Avoiding branching with an arithmetic trick...

Hi all,

I’m a CUDA newbie, and this is my first post on the forum, so good to meet you all!

My reason for looking at GPU computation is to calculate (and sum over) a large (about 100000x1000) matrix. My problem concerns time series data where each of the elements of this matrix represents an integral over time. Fortunately I can discretise this interval to make the maths easy. Let’s call this matrix B. I have a further two vectors, I and N, which correspond to event times for the indices of the matrix B. Then:

B[i,j] = p0 * I[j] + p1 * ( min( N[i] , I[i] ) - min( I[i] , I[j] ) )

It would be great to use the GPU to calculate this sum of products. However, I note that conditional statements are unlikely to make this approach effective, and here I have two. However, I could write the following:

min( N[i] , I[j] ) - min( I[i] , I[j] ) = ( N[i] -| I[i] ) - ( N[i] -| I[j] )

where the -| operator returns the difference between the operands if the difference is positive, and 0 otherwise - ie the result floors out at 0. My question is: does such an operator exist? If so, then it would be a great way around having to introduce the branching construct and destroy the thread parallelisation.

My solution so far is to define (using horribly loose notation):

a -| b = fabs( ( a-b )* !signbit( a-b ) )

This seems very complicated for what should be a simple operation, and I’m not sure whether this is using branching under the hood. Plus, it’s not robust as signbit() is defined in the standard as returning non-zero if the sign is negative. Any advances on this??

Many thanks,


How about (a-b )*(a-b>0) :) ?

What branching are you talking about? If you think ‘min’ has branching, then you are wrong - ‘min’ is an instruction. And in general, if your algorithm has to branch, no need to replace it with math, just try make all threads in a warp take the same path, and the rest leave to the compiler.

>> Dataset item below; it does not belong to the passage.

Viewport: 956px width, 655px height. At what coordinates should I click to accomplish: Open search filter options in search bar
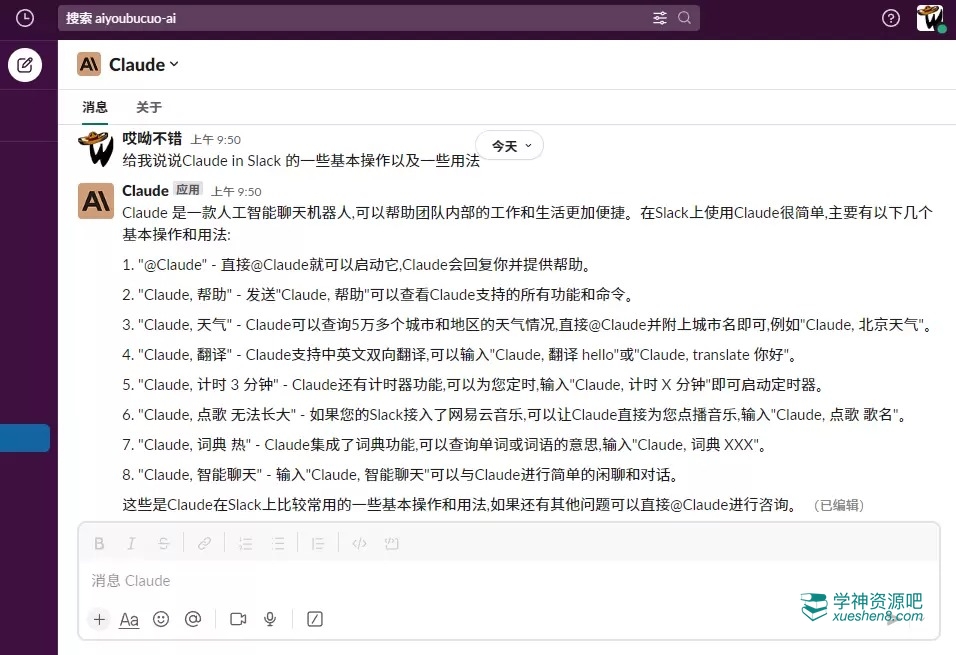pyautogui.click(x=660, y=18)
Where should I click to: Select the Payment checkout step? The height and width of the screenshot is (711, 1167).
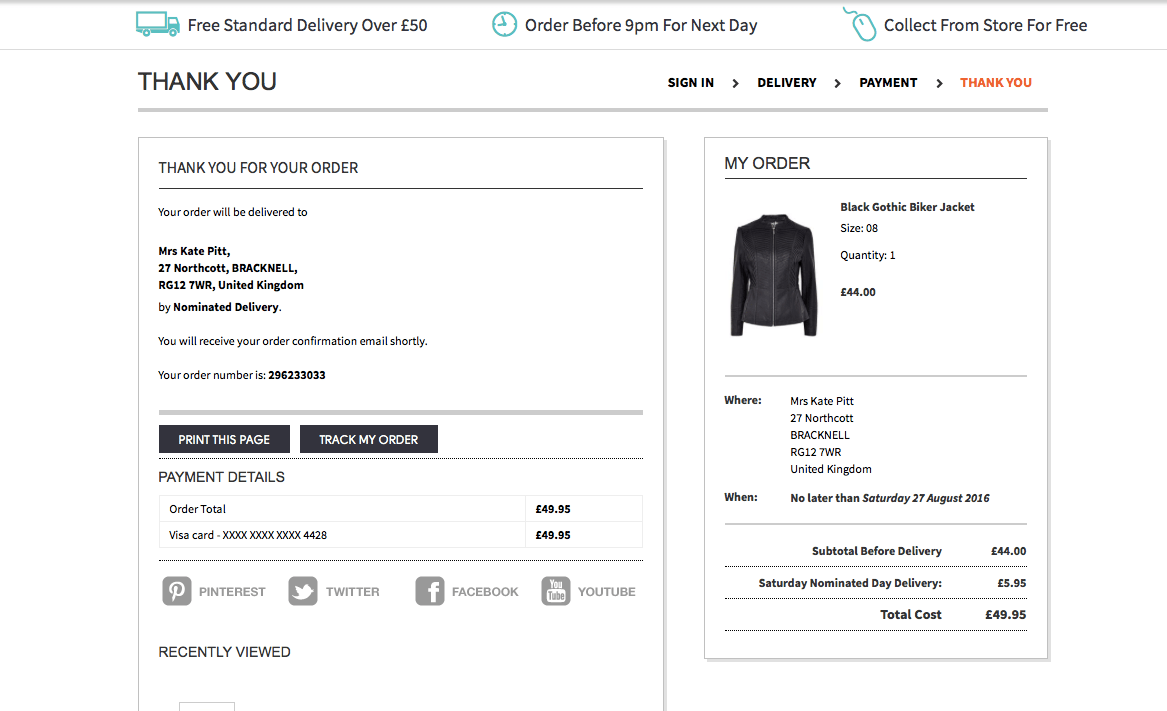pos(888,83)
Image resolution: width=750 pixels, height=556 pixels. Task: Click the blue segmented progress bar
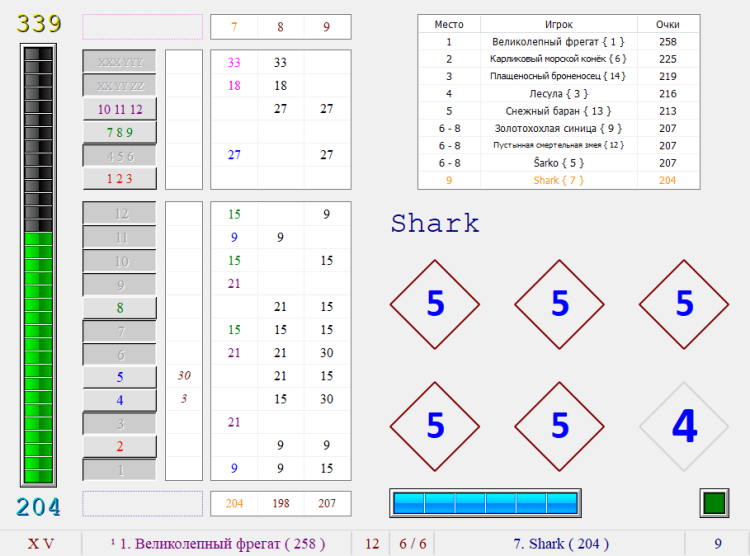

put this in code tags and/or disable the emoticons please when writing code.

…meaning I could just use [codebox]( N[i] < I[j] ? N[i] : I[j]) - ( I[i] < I[j] ? I[i] : I[j] )[/codebox] ? I was under the impression that the conditional consituted a branch. It’s a stochastic algorithm, so a little difficult to organise warps into groups without a whole bunch of code I don’t really want to write.



I’m fairly sure that conditional with give you a branch. I’m also fairly sure that min and max won’t give you a branch and are implemented in hardware. The profiler will easily tell you if I’m wrong.

Have you measured the performance difference? In my experience divergent branching isn’t as bad as you might think.

I will update you soon…

This snippet:

a -| b = fabs( ( a-b )* !signbit( a-b ) )

could be implemented with two PTX instructions:

sub.f32       d, a, b;      // d = a - b;
slct.f32.f32  e, d, 0f, d;  // e = (d >= 0) ? d : 0;

No branching.

You also can add a “.ftz” modifier (flush subnormal) to either opcode.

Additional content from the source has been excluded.